This dataset was collected from kaggle at this link. It consists of data from an insurance company with information on the customer. The data was originally used in a hackathon and contains a training and test data set. The test data set does not include the correct classification while the training data set does. The intention behind the data set was to generate a model that can predict whether customers who currently have health insurance with the company are interested in expanding their coverage to include car insurance. The model performance for the hackathon was to be assessed via the largest AUC value. I am also adding the constraint that the model should also be interpretable so as to best inform business decisions. The data set is very clean with no missing values, so data pre-processing is limited.
The outcome variable for this data set is the Response variable. This is a factor variable with two levels that correspond to whether a customer is interested in acquiring car insurance (Yes-1) or not (No-0).
This table contains the list of predictors in the dataset with a short description.

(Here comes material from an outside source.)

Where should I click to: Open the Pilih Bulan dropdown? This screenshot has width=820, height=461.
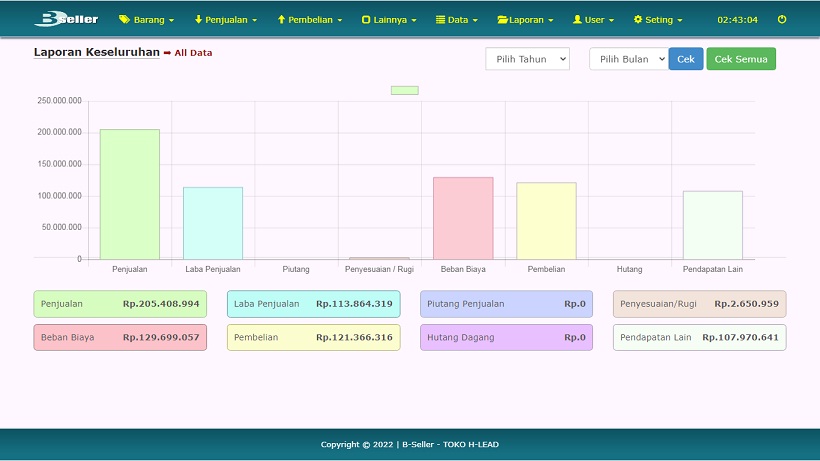point(627,59)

Both Region_Code and PolicySalesChannel have values that are anonymized with no way to determine what the values correspond to.
| Predictor Variable | Description |
|---|---|
| id | Identification for each customer |
| Gender | Gender of the Customer (Male or Female) |
| Age | Age of the customer |
| Driving_License | Customer does not have DL (0) customer has DL (1) |
| Region_Code | Region identifier for the customer |
| Previously_Insured | The customer has car insurance (1) or does not (0) |
| Vehicle_Age | Age of the Vehicle |
| Vehicle_Damage | The customer got their vehicle damaged in the past (1) or not (0) |
| Annual_Premium | Annual premium the customer pays |
| PolicySalesChannel | Anonymized code for how the customer was contacted to purchase car insurance |
| Vintage | Number of Days the customer has been associated with the company |